Start of Records shown
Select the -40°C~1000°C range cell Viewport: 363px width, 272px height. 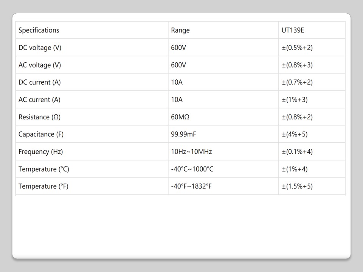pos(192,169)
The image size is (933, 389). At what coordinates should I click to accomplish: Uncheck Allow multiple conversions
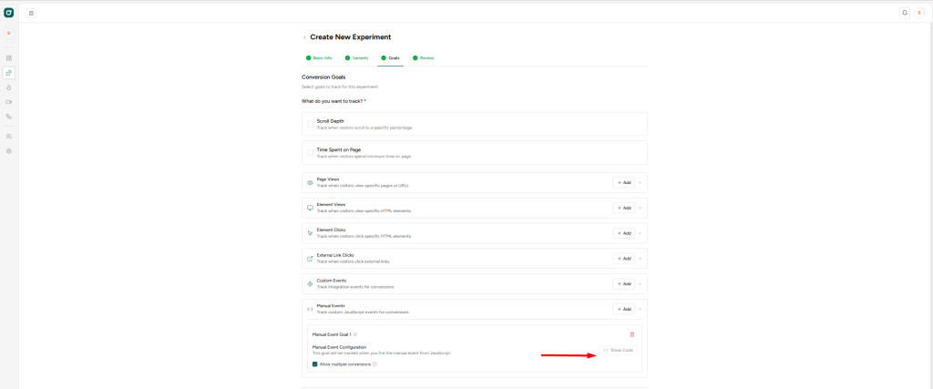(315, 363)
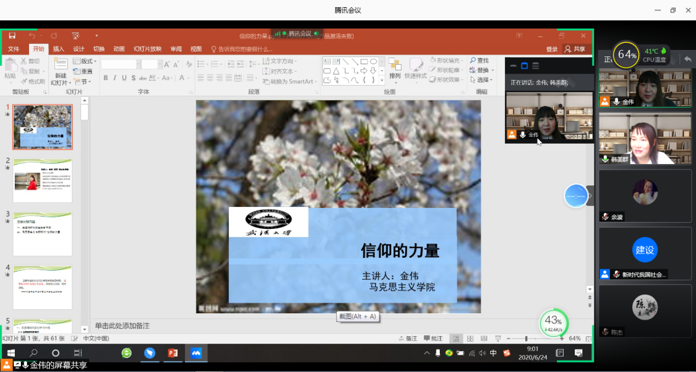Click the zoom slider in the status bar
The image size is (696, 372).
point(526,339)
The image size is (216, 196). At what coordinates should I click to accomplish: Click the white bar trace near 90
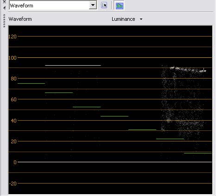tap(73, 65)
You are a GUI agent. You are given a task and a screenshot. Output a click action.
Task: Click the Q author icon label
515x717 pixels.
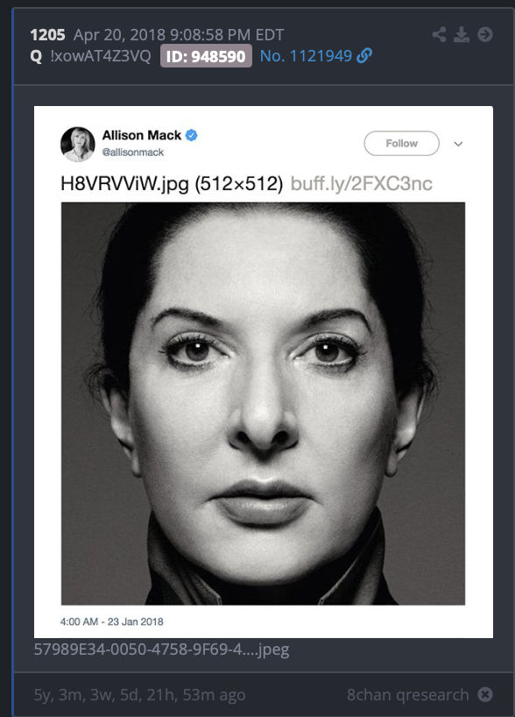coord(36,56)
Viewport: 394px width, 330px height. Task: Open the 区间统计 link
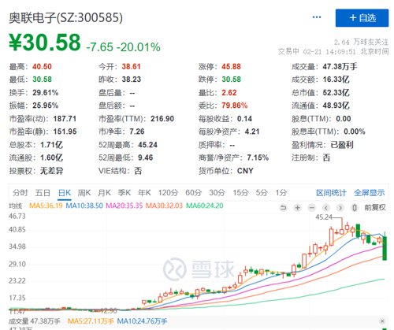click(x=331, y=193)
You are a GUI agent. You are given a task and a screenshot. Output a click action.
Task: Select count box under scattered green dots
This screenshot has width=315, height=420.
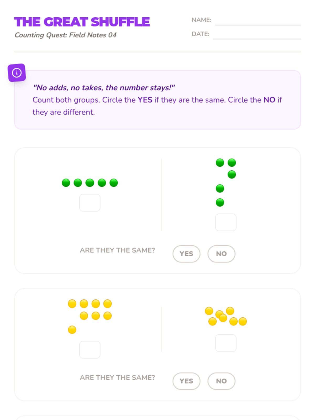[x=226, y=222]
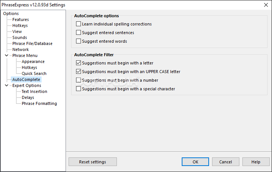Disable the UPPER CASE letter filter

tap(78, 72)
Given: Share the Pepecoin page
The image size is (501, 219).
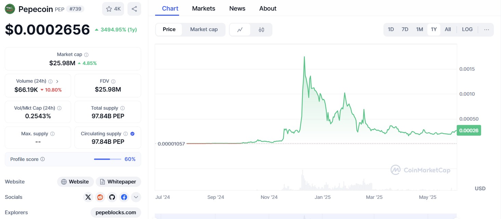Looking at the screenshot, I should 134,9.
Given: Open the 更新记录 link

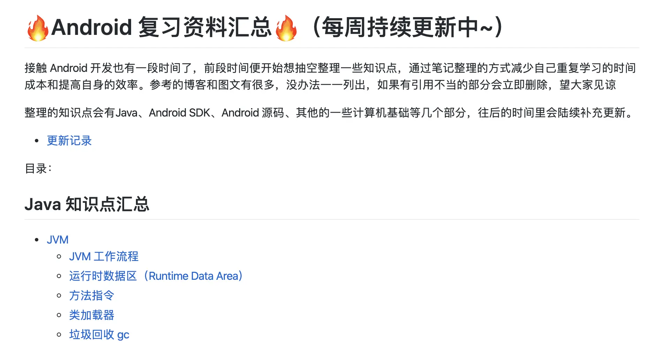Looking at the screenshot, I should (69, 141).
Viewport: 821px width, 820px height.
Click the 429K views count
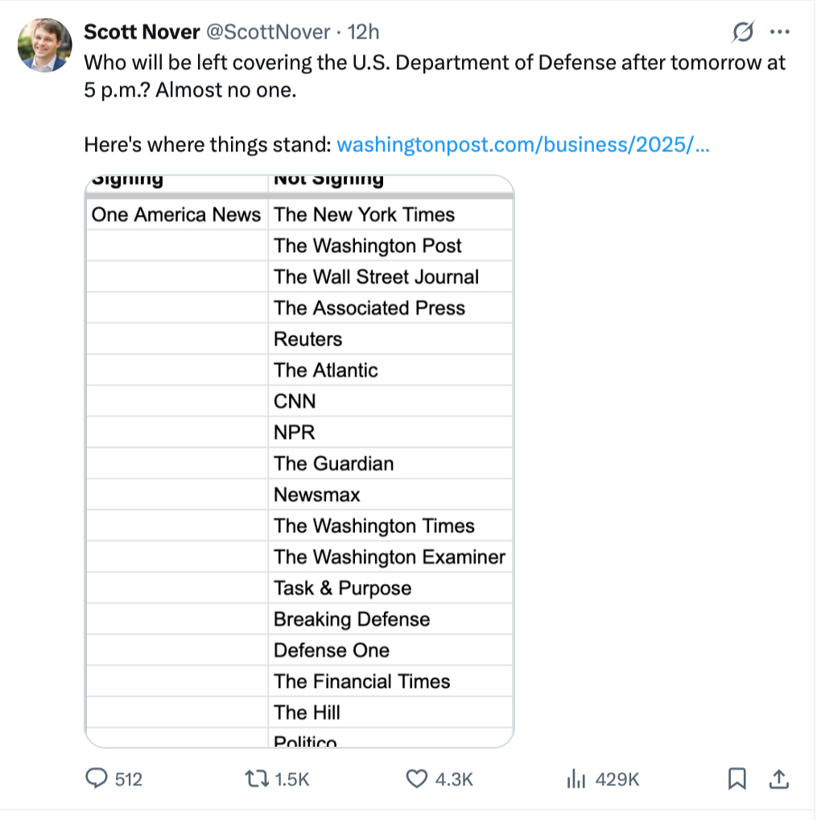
End of Records shown
◆ Exercise directions ◆
Rewrite the records from the line with "Given: Share the Pepecoin page" through the end of the records, substituting "tab" for "link" and changing nothing else. Leave the pictures out.

◆ Output below ◆
Given: Share the Pepecoin page
The image size is (501, 219).
Looking at the screenshot, I should 134,9.
Given: Open the 更新记录 tab

Looking at the screenshot, I should (69, 141).
Viewport: 821px width, 820px height.
Click the 429K views count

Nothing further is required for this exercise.